The Centre for Invention and Social Process and the Interaction Research Studio would like to invite you to a talk with Phoebe Sengers from Cornell University, on Tuesday, 22 March. The talk will take place in Room 127 of the Richard Hoggart Building, starting 4 pm; all welcome. Here is an abstract from the speaker:
“In the 1950’s the government of Newfoundland & Labrador began an ambitious project to transform this new Canadian province from an impoverished rural backwater to an industrial economy. Central to this plan was the organized movement of most of its population from isolated fishing villages to centralized settlements allowing easier access to services and infrastructures. Change Islands was one of a few villages that actively resisted this move and insisted instead on modernizing in place. Within a few years, the village was overrun with unfamiliar technologies, including electricity, telephone, television, cars, roads, and running water.

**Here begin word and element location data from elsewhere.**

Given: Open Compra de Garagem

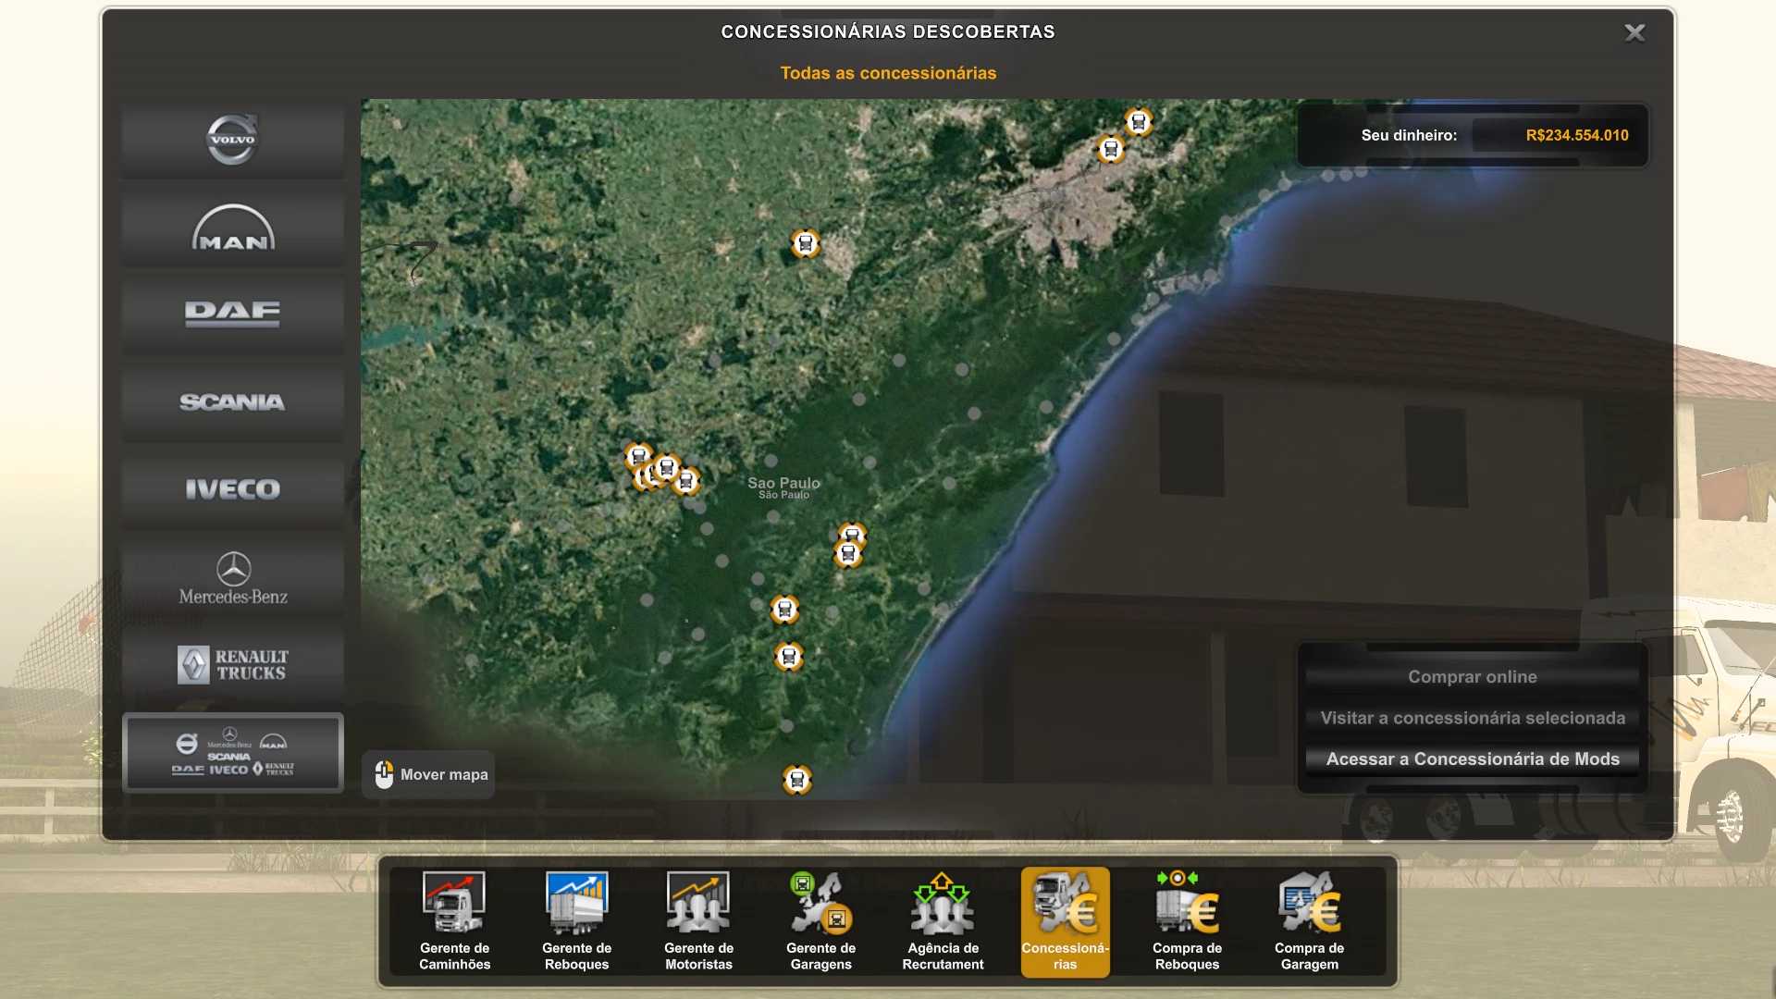Looking at the screenshot, I should point(1309,920).
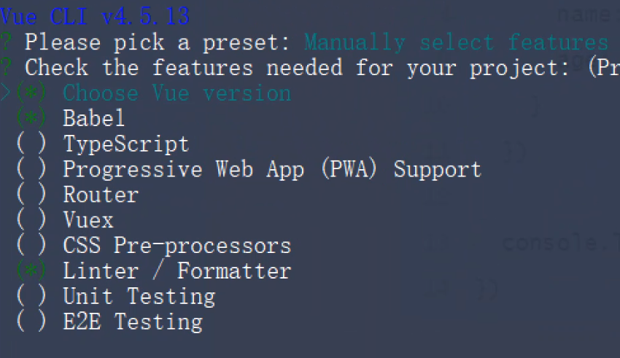Select the Babel label text
This screenshot has height=358, width=620.
(x=94, y=118)
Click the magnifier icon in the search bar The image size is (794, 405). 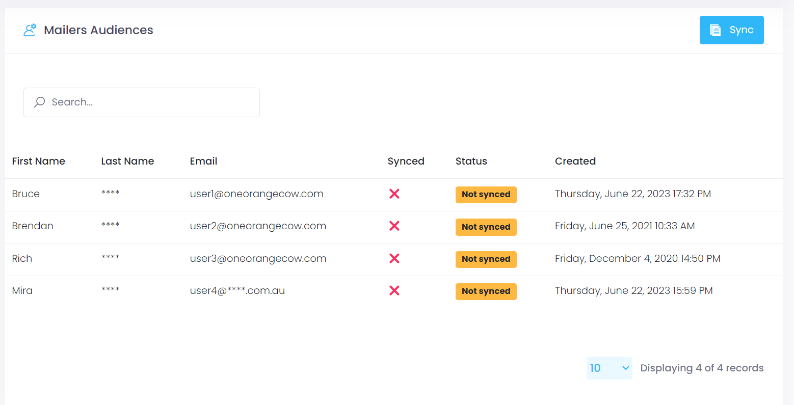point(39,102)
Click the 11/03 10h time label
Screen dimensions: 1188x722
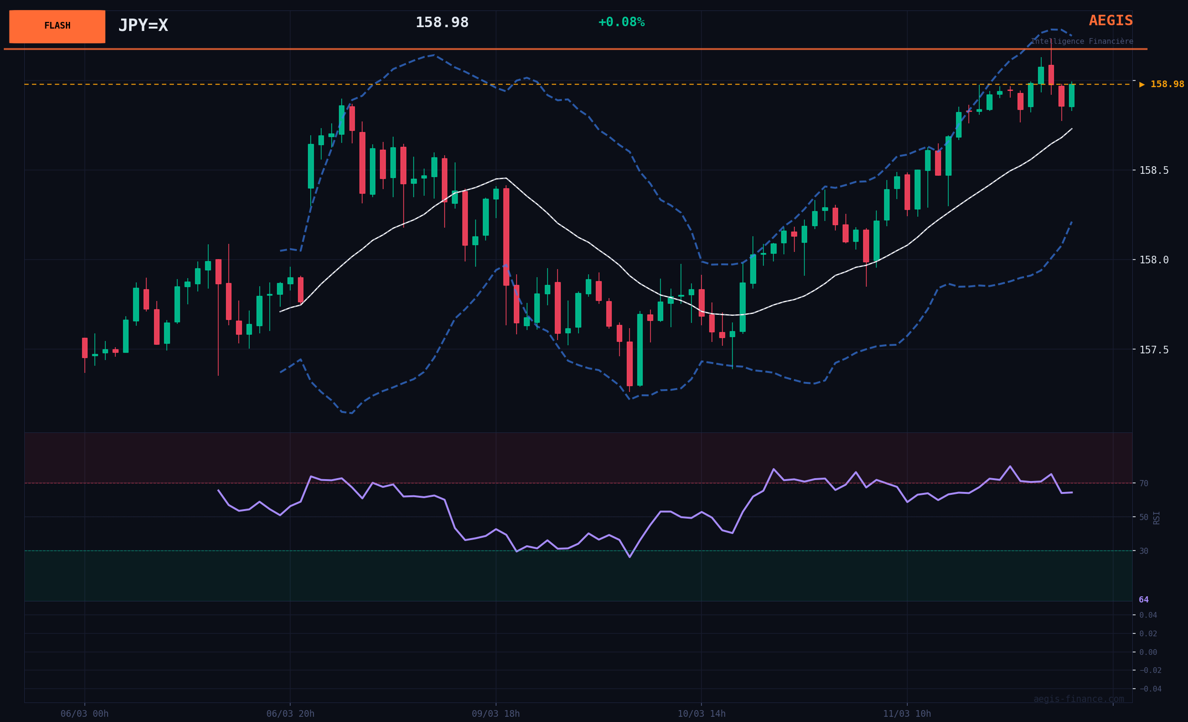tap(907, 714)
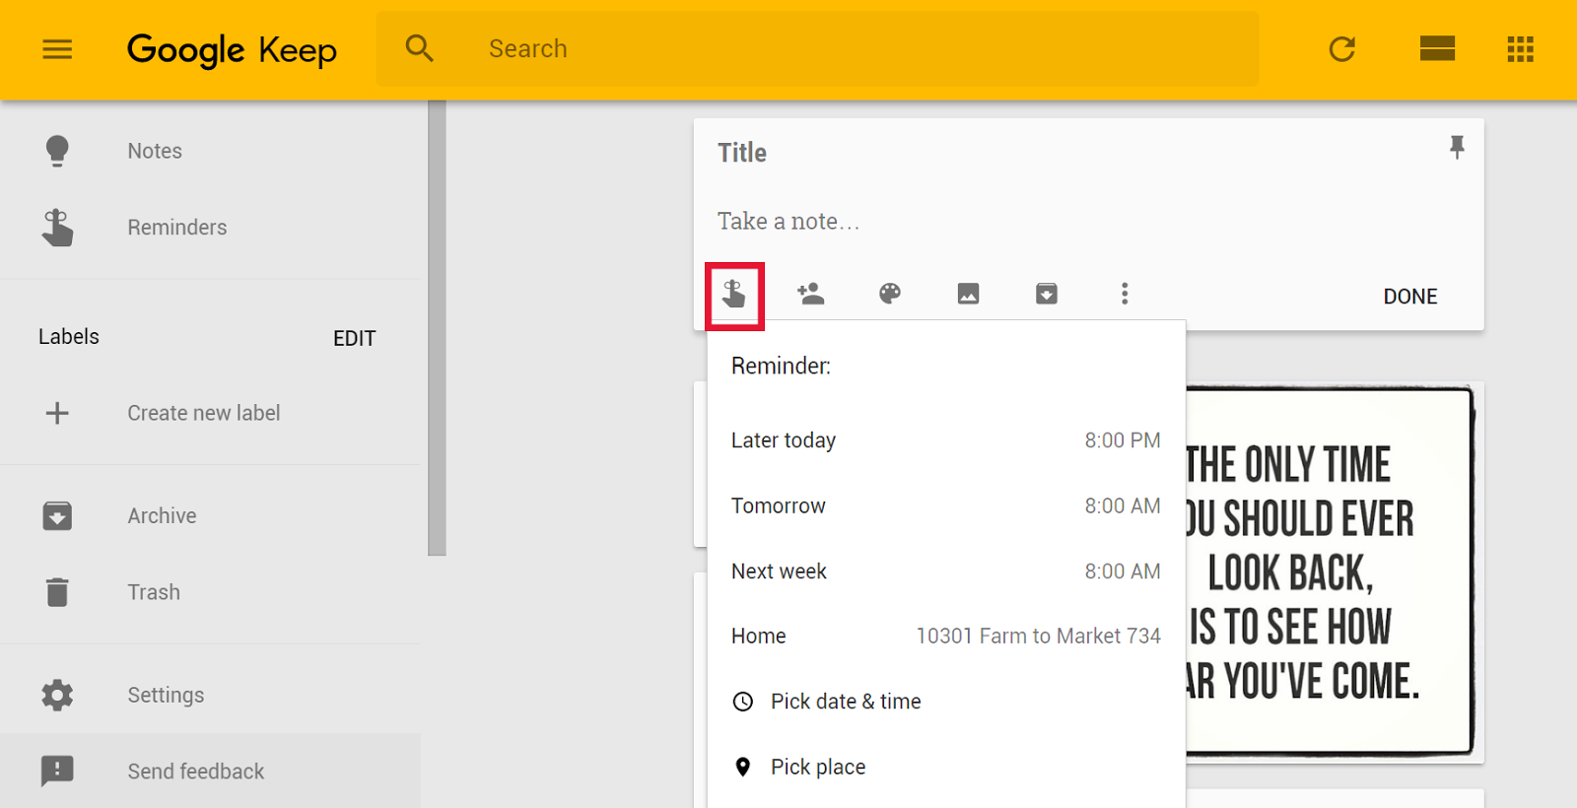Viewport: 1577px width, 808px height.
Task: Choose Tomorrow 8:00 AM reminder
Action: point(945,505)
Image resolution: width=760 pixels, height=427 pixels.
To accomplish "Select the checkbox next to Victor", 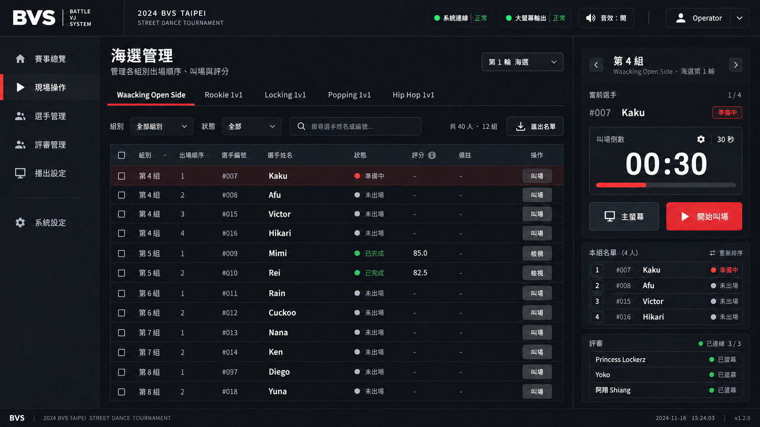I will [121, 214].
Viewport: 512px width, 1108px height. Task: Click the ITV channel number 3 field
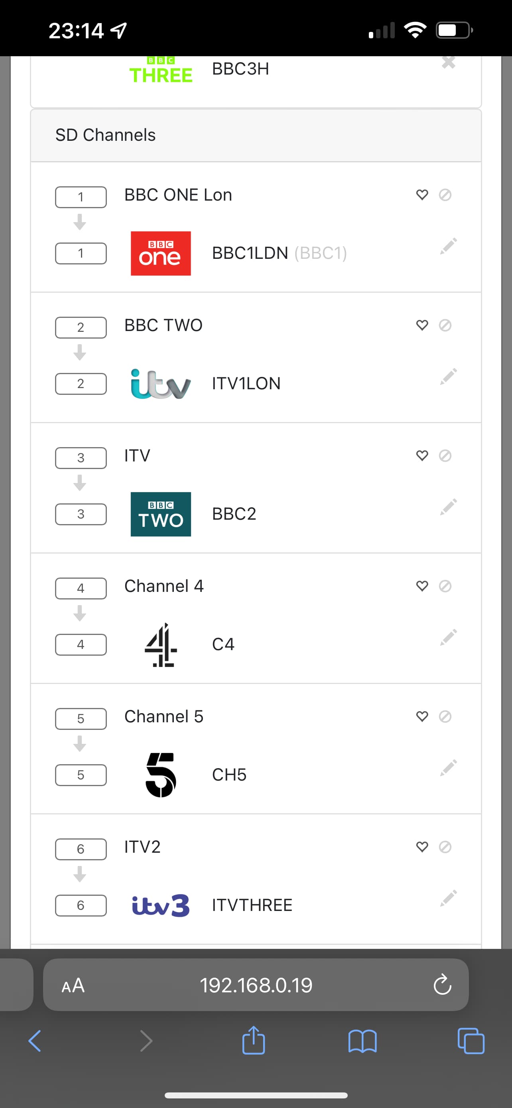point(81,458)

I will use the case of Change Islands to explore how modern ways of being are shaped, sometimes accidentally and sometimes intentionally, through the design of technological infrastructures and centralized forms of governance. Modernization both relies on and produces new cognitive habits, orientations to labor, experiences of time, requirements for accountability, and moral norms, many of which do not match well to the geographical and social requirements of remote, rural communities. Caught up in contradictions, Change Islands is today simultaneously experienced as a dying relic, as a cherished preserve for traditional practices, and as unrecognizably modernized. Change Islands is a place to recognize and reflect on the hopes invested in becoming modern, the technical mechanisms used to realize those hopes, their consequences, and their political stakes.”
Phoebe Sengers is an Associate Professor at Cornell University in Science & Technology Studies and Information Science, and is currently a Visiting Scholar in Media Studies at the University of Amsterdam. Her work integrates technology design with cultural studies of technology by analyzing the political and social implications of current technologies and designing new technologies based on other alternatives. She has received a US National Science Foundation (NSF) CAREER award, been a Fulbright Fellow and a fellow of the Cornell Society for the Humanities, had 7 major NSF grants, and led the Cornell campus of the Intel Science & Technology Center for Social Computing. She received an interdisciplinary PhD in Artificial Intelligence and Cultural Theory in 1998 from Carnegie Mellon University.